━━━ Passage ━━━

FIGURE 32-26 Anterior and posterior internal epidural venous plexi.

(From Herkowitz H, editor: Rothman-Simeone the spine, Philadelphia, 2011, Saunders, p 41. Permission granted by Dr. Rothman.)

The clinical significance of this system is threefold. First, it can be a source of considerable troublesome bleeding, particularly in the setting of raised intrathoracic or intra-abdominal pressure. Second, because of its low resistance, its relative proximity to the central venous system, and its distensibility, the spinal epidural venous system contributes to the normal ebb and flow of cerebrospinal fluid between the cranial and spinal compartments. With a Valsalva maneuver, the spinal epidural veins become distended, raising cerebrospinal fluid pressure in the spinal compartment and forcing the fluid cranially. In the presence of obstruction at the foramen magnum, this may contribute to the development of syringomyelia.²⁰ Third, because of its valveless connection with other venous systems, the vertebral plexus is a common source of hematologic spread of malignancy and probably accounts for the relatively high incidence of vertebral metastasis.

The intradural venous drainage of the spinal cord, while in continuity with the vertebral plexus via segmental radiculomedullary veins, should be considered as a separate functional unit (Fig. 32-27). Like radiculomedullary arteries, the radiculomedullary veins are inconsistent from level to level, reducing the capacitance of flow between the intradural and epidural systems. Although these radiculomedullary veins are valveless, there are multiple functional obstructions to venous reflux from the epidural system to the intradural system. These include intradural venous folds, a meandering configuration, stenosis at the point of dural penetration, and increased smooth muscle fiber within the radicular veins, which may have autoregulatory function.²¹ The spinal cord is thus protected from the deleterious effects of venous hypertension except in severe circumstances.

━━━

**Task prompt**
Please decide whether each statement agrees with the passage on spinal venous drainage, answering yes or no and quoting the words that settle it. 1. A Valsalva maneuver pushes cerebrospinal fluid toward the cranial compartment. 2. The radiculomedullary veins contain valves. 3. The radiculomedullary veins are consistent from one level to the next. The entries after this text have nothing to do with it.

━━━ Data section ━━━

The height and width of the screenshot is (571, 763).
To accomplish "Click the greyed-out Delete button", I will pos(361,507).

━━━
━━━ Data section ━━━

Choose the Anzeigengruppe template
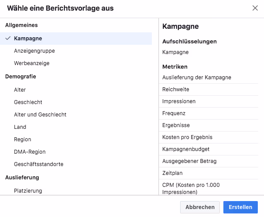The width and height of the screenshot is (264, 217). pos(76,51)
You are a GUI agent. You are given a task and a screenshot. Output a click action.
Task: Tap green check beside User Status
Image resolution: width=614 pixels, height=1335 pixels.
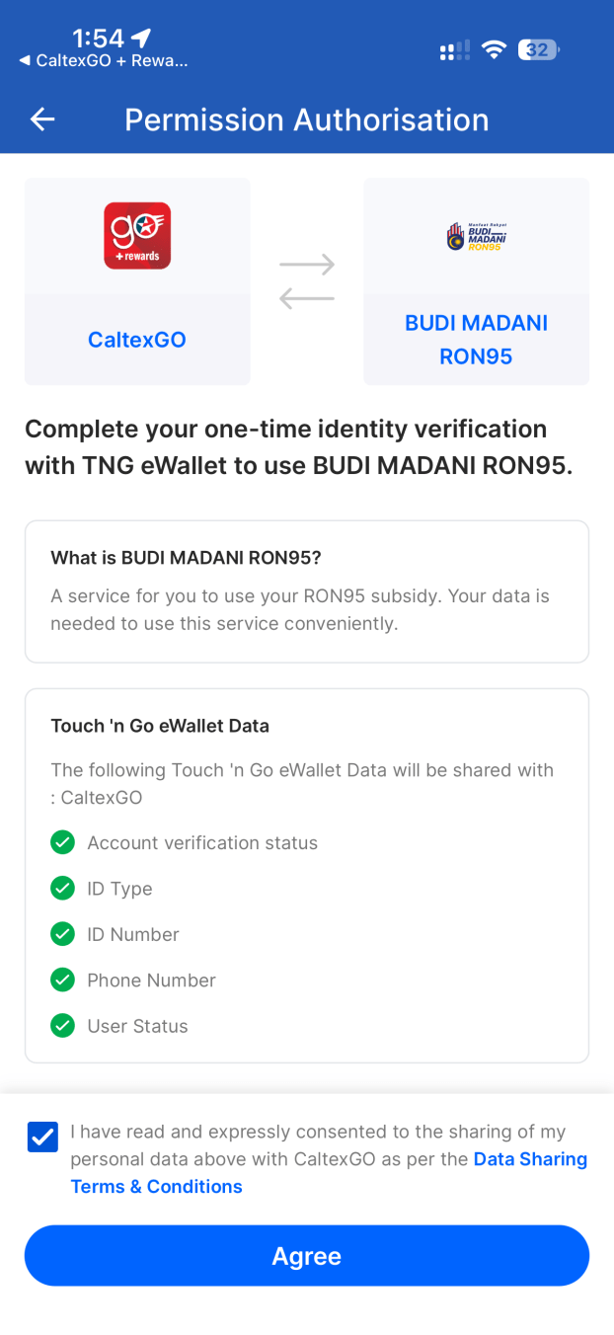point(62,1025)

━━━

**Exercise answer**
1. Yes: "forcing the fluid cranially"
2. No: "these radiculomedullary veins are valveless"
3. No: "the radiculomedullary veins are inconsistent from level to level"